→ **Prompt**: Provide again, from the entries below, every line from the one containing "[Linked IN] (161, 44)" through the one containing "بله (70, 16)", exactly as written, and no other line.

Data extracted from a collection:
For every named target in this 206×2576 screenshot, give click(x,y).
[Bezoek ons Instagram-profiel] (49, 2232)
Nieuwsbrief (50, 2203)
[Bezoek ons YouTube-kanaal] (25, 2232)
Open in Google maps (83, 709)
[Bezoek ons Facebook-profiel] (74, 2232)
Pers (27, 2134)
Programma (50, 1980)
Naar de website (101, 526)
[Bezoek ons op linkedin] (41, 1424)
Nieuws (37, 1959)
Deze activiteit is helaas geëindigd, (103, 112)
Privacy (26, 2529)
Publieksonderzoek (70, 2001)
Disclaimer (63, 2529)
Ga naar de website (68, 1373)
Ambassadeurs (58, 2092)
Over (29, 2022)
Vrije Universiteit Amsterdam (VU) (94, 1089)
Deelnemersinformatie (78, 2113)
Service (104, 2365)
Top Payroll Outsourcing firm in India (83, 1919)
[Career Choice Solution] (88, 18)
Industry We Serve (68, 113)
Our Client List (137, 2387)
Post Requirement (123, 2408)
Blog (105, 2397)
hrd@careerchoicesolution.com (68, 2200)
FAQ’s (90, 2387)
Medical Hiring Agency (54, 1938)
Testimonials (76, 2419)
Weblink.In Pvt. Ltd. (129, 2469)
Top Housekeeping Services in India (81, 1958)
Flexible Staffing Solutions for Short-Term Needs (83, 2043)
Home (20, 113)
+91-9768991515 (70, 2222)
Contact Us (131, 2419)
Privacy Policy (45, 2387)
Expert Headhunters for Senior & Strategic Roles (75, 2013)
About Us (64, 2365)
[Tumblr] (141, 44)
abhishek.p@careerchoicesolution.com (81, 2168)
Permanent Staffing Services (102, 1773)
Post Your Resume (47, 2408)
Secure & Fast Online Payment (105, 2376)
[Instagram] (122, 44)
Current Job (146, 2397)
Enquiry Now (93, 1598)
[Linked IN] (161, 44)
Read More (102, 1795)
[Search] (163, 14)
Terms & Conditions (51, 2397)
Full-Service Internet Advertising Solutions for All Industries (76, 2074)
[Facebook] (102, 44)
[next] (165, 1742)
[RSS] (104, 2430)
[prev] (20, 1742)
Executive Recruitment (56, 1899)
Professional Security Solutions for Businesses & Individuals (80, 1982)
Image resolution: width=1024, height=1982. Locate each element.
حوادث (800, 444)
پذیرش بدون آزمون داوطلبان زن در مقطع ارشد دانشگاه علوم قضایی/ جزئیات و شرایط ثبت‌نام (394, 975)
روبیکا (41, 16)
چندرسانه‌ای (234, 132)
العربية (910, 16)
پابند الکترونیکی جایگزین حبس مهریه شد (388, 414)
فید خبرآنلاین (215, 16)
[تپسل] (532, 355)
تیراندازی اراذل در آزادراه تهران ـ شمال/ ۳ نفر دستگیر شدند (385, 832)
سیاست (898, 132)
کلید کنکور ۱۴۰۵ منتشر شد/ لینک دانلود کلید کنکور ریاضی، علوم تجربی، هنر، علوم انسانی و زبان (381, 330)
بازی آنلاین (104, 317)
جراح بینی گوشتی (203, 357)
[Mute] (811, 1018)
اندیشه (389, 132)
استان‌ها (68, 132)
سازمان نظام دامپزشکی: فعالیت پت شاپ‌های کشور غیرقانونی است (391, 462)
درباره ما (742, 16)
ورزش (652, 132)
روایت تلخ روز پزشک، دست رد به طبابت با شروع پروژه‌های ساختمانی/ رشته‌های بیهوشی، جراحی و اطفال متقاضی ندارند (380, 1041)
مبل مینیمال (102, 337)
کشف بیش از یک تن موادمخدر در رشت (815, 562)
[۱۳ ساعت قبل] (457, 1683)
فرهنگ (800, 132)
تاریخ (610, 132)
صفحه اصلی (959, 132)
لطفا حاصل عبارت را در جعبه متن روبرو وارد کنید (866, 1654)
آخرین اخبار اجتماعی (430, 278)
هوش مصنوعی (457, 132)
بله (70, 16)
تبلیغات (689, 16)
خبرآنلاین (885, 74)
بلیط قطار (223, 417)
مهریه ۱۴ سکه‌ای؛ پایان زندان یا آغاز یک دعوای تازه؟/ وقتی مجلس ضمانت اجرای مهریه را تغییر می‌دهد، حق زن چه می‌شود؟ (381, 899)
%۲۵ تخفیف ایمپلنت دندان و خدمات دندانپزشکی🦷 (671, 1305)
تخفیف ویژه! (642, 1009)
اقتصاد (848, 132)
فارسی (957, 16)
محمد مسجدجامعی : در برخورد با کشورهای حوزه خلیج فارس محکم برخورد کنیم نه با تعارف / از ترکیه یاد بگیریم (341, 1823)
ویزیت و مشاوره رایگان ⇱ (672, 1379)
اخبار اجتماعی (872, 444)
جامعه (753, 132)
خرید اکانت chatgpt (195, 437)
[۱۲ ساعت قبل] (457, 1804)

→ **Task response**:
[Linked IN] (161, 44)
Read More (102, 1795)
[Search] (163, 14)
Terms & Conditions (51, 2397)
Full-Service Internet Advertising Solutions for All Industries (76, 2074)
[Facebook] (102, 44)
[next] (165, 1742)
[RSS] (104, 2430)
[prev] (20, 1742)
Executive Recruitment (56, 1899)
Professional Security Solutions for Businesses & Individuals (80, 1982)
Image resolution: width=1024, height=1982. Locate each element.
حوادث (800, 444)
پذیرش بدون آزمون داوطلبان زن در مقطع ارشد دانشگاه علوم قضایی/ جزئیات و شرایط ثبت‌نام (394, 975)
روبیکا (41, 16)
چندرسانه‌ای (234, 132)
العربية (910, 16)
پابند الکترونیکی جایگزین حبس مهریه شد (388, 414)
فید خبرآنلاین (215, 16)
[تپسل] (532, 355)
تیراندازی اراذل در آزادراه تهران ـ شمال/ ۳ نفر دستگیر شدند (385, 832)
سیاست (898, 132)
کلید کنکور ۱۴۰۵ منتشر شد/ لینک دانلود کلید کنکور ریاضی، علوم تجربی، هنر، علوم انسانی و زبان (381, 330)
بازی آنلاین (104, 317)
جراح بینی گوشتی (203, 357)
[Mute] (811, 1018)
اندیشه (389, 132)
استان‌ها (68, 132)
سازمان نظام دامپزشکی: فعالیت پت شاپ‌های کشور غیرقانونی است (391, 462)
درباره ما (742, 16)
ورزش (652, 132)
روایت تلخ روز پزشک، دست رد به طبابت با شروع پروژه‌های ساختمانی/ رشته‌های بیهوشی، جراحی و اطفال متقاضی ندارند (380, 1041)
مبل مینیمال (102, 337)
کشف بیش از یک تن موادمخدر در رشت (815, 562)
[۱۳ ساعت قبل] (457, 1683)
فرهنگ (800, 132)
تاریخ (610, 132)
صفحه اصلی (959, 132)
لطفا حاصل عبارت را در جعبه متن روبرو وارد کنید (866, 1654)
آخرین اخبار اجتماعی (430, 278)
هوش مصنوعی (457, 132)
بله (70, 16)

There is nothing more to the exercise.